I ONCE spent 20 minutes trapped in a pair of trousers.
Definitely at the lower end on the scale of mountain mishaps and no need to call out a rescue team, but a frustrating experience nonetheless.
It happened as we were descending in deep snow and I needed to make a toilet stop. The trousers were part of a snowsuit, superbly warm and insulated but with one major design flaw – a metal buckle that even someone with a black belt in mechanical engineering would struggle to negotiate.
This buckle had obviously been designed along the lines of a chastity belt. It contained a double clip and a couple of ball bearings that were supposed to roll across with ease. Except they didn't. Once you were in these trousers, there was no easy escape.
It didn't help that we were in below-zero conditions and trying to wrestle open a complex metal contraption with rapidly freezing fingers was not ideal. After I had recovered from the ordeal, I decided the belt had to go.
This trouser malfunction was not an isolated problem, rather the tip of the iceberg where hillwalking breeks and myself are concerned. Despite the vast improvements in quality and performance of gear over the years, almost every pair I have bought has thrown up problems with the belts.

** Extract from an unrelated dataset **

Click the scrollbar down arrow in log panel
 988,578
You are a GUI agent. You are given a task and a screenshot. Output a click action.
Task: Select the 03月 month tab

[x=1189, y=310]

It seems ridiculous that you can shell out £100-plus for a pair of trousers yet the belt always looks as though it cost 10p to make.
There's also a lack of consistency across the brands: some have clips that don't actually clip, some have loops that constantly come undone while you are walking and others have a tendency to snap under pressure. It seems in the strive by companies to make their products individual, every effort just ends in failure.
Surely it would be simple enough to standardise a good, practical belt rather than continually produce novelty systems that don't work. In the meantime, my solution is to throw away the belts provided and use a separately bought one that's fit for purpose.
I don't remember this problem cropping up when we used to wear britches in the hills, and that includes the make-do variety stitched together at home when we had a lot less money to throw at decent gear.
That was also evidenced by the knee-high woollen socks that had to accompany the britches. They were superb but having only two pairs to switch between – three was regarded as somewhat of a luxury – usually meant they wore down faster. Sometimes you even wore both at the same time. A long day in the mountains with threadbare socks could leave you with feet resembling raw hamburger, the remaining strands barely covering the heel and sole and leaving an angry red griddle-pan pattern.
It's likely one of the reasons I have gone a bit socks-mad in recent years. Whenever I receive gift vouchers for outdoor shops, I stock up on socks. As any good octopus will attest, you simply can't have too many pairs.
I currently own about 20 pairs, ranging in weight and warmth from summer to winter, plus a couple of pairs of waterproof ones. Most of the time I keep a pair of these sealskins in my rucksack to change halfway through a walk when it's particularly wet, but it's not often I would wear them for a full day.
They certainly keep the water at bay but they can be tough on the feet. On one gruelling outing in the Galloway hills I spent the last hour hobbling back to the car with what I thought was water sloshing around in my boots. Turned out it was blood – my feet had been torn to ribbons by the constant rubbing.
Modern socks have certainly brought a welcome step change, but not everyone is willing to embrace it. One friend who had taken a few years out for family reasons re-emerged in our company still with the old britches and woollen socks.
It was very much a Life on Mars moment, someone from the past wakening up to find that life had moved on without him. He eventually saw some sense on the trousers but still refused to the last to give up his socks. He really was the Last of the Sockhicans.
Anyway, I can't sign off on my moanifest destiny without mentioning another big bugbear when it comes to outdoor gear. Gloves. Once again, despite all the recent innovations, no one has yet produced a pair that can be easily put on when your hands are wet.
You know the scenario: it's raining and you take off your gloves to take a picture or grab a bite to eat then spend ages trying to slide them back on. You finally get one on after a struggle but the second is impossible, so you have to take the first one off again to try to get the second on and then it's back to square one.
Someone, somewhere, must be able to sort this out. Life is too short to be glove wrestling on a mountainside.